Des lignes d’écoute sollicitées
Pour tenter de répondre à la souffrance psychologique de la population, les lignes d’appel téléphonique existantes ont été largement sollicitées et de nouveaux numéros d’appel ont été créés pour aider les nombreux citoyens déboussolés par la situation et ceux déjà en difficultés psychologiques avant le Covid. En effet, les consultations auprès des services de santé mentale (SSM) ou des psychologues ont été suspendues en présentiel et, dans certains cas, remplacées par des entretiens téléphoniques ou par vidéo, ce qui n’a pas manqué de perturber le travail en cours. Des prises en charge ont été interrompues. Certains établissements psychiatriques ont dû libérer des lits ou ont prié les patients qui étaient en famille juste avant le confinement d’y rester1.
C’est pourquoi la Ligue bruxelloise pour la santé mentale a mis sur pied un numéro d’appel accessible (le 02/501 01 27.28.29) en soirée et le week-end, pour combler les espaces où les SSM ne pouvaient pas être joints. Les appels au début du confinement portaient davantage sur les risques liés à la maladie, des demandes d’informations sur le virus, la crainte d’avoir été contaminé et émanait plus largement de femmes. Les personnes seules se sont également manifestées pour rompre l’isolement, en grande difficulté due au manque de contact. D’autres encore n’arrivaient plus à joindre leurs praticiens, à avoir accès aux médicaments qu’ils prenaient auparavant. Avec le temps, les appels ont évolué vers des problèmes plus liés à des tensions intrafamiliales ou de couple, de la dépression, de l’épuisement et l’aggravation de troubles psychologiques déjà existants. Selon Geneviève Helson, psychologue au SSM L’Adret ayant assuré par deux fois les permanences téléphoniques de cette ligne, « il a fallu s’informer sur le Covid pour pouvoir répondre aux demandes, mais notre rôle a surtout été de rassurer les appelants traversés par le stress,la colère chez certains, la difficulté à vivre l’éloignement des proches. Ne connaissant pas les appelants, il fallait appréhender rapidement la demande d’aide et voir si la personne disposait de ressources personnelles pour dépasser les sentiments négatifs qu’elle vivait ou s’il fallait l’orienter vers un SSM ou un confrère.
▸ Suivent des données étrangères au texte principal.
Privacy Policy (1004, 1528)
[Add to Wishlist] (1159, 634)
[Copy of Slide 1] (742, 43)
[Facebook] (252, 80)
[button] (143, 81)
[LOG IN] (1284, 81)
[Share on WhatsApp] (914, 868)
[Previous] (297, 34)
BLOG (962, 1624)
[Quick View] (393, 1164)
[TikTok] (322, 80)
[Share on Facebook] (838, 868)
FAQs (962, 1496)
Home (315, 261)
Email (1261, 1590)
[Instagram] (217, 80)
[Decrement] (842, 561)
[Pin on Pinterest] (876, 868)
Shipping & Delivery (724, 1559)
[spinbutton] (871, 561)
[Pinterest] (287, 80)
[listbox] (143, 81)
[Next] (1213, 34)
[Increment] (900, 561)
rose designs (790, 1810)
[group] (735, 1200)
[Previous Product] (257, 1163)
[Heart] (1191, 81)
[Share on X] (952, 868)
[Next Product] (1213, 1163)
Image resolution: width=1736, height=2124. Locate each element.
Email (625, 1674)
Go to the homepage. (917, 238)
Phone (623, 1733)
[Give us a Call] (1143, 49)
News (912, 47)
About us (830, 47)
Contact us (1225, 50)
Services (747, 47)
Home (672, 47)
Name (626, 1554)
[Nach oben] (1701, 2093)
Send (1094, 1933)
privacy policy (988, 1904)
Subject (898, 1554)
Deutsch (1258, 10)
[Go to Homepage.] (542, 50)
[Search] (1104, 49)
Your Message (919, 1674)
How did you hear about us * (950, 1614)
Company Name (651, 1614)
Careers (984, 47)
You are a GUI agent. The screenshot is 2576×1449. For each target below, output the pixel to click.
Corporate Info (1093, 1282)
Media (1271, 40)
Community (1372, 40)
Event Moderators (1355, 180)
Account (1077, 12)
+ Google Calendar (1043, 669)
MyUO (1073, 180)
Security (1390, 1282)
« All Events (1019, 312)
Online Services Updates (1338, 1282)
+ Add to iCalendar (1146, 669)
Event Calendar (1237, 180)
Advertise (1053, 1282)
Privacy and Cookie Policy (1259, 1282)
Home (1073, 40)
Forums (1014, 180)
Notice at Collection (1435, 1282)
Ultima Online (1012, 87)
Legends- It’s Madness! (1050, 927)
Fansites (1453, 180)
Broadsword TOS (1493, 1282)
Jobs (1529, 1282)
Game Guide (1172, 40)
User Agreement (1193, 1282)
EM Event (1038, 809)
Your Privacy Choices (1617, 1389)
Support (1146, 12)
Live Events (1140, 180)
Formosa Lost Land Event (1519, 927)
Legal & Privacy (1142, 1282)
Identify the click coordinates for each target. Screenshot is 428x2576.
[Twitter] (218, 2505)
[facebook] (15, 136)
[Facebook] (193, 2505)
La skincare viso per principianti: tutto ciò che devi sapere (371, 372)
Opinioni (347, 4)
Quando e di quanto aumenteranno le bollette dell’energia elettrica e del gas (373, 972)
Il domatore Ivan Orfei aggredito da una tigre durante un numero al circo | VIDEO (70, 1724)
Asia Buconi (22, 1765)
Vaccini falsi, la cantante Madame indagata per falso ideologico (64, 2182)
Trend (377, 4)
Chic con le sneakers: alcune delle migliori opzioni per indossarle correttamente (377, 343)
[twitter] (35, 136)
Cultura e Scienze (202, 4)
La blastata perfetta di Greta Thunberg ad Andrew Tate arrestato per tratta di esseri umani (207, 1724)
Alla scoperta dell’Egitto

Mais ce qui importait surtout, souligne GenevièreHelson, c’est de nouer le contact rapidement, dans l’urgence, en accueillant l’inquiétude, la détresse de chacun. » Cette ligne a été mise à l’arrêt le 21 juin car les activités des SSM ont repris en présentiel.
Autre exemple de ligne spécialement créée pour l’occasion2 : SOS Parents, à l’initiative d’Isabelle Roskam et Moïra Mikolajczak, spécialistes du burn-out parental à l’UCLouvain. Comme l’explique Tamara Léonard, chargée de l’organisation de la ligne, « dès le 23 mars, cette ligne a été mise en service pour accueillir la détresse des parents confrontés à un confinement avec des enfants. Ce sont surtout des mamans qui ont appelé, dépassées par la multiplication des tâches au domicile : le télétravail, le suivi du travail scolaire des enfants, en plus des tâches ménagères habituelles, qu’elles assument bien souvent aussi. Les tensions familiales et conjugales préexistantes ont été exacerbées et l’existence de troubles de santé mentale n’a rien arrangé. Avec le temps, l’épuisement s’est marqué de plus en plus, notamment avec le déconfinement et des injonctions paradoxales comme un retour au travail des parents alors que les enfants n’allaient pas à l’école, ainsi que les craintes de contamination de ceux-ci avec le retour dans les classes, les garderies et le crèches ».
Parmi les lignes préexistantes au Covid, on peut citer celle du Centre de prévention du suicide (CPS). Comme l’explique Deborah Deseck, chargée de communication du CPS, « le 0800/32 123 a connu beaucoup d’appels, de demandes d’aide avec des conversations intenses et des pics, notamment quand le confinement a été prolongé en avril. Il s’agissait bien de demandes spécifiques par rapport à l’objet de la ligne, le suicide, car les émotions étaient décuplées et les facteurs de protection généralement à l’œuvre en temps normal, comme l’entourage, l’accès aux soins, les contacts sociaux étaient en panne. De nouveaux bénévoles se sont également proposés, mais pour cela il faut être formé : c’est pourquoi nous avons créé des supports de formation en ligne 3. »
Avec l’équipe de psychologues formés à l’accompagnement du deuil après un suicide, deux lignes nouvelles ont également été imaginées par le CPS, avec le soutien de la COCOF et de la Fondation Roi Baudouin : le 0800/20 220 pour les personnes endeuillées suite au Covid, ainsi que le 0800/20 440 pour les personnes ayant des malades dans leur entourage.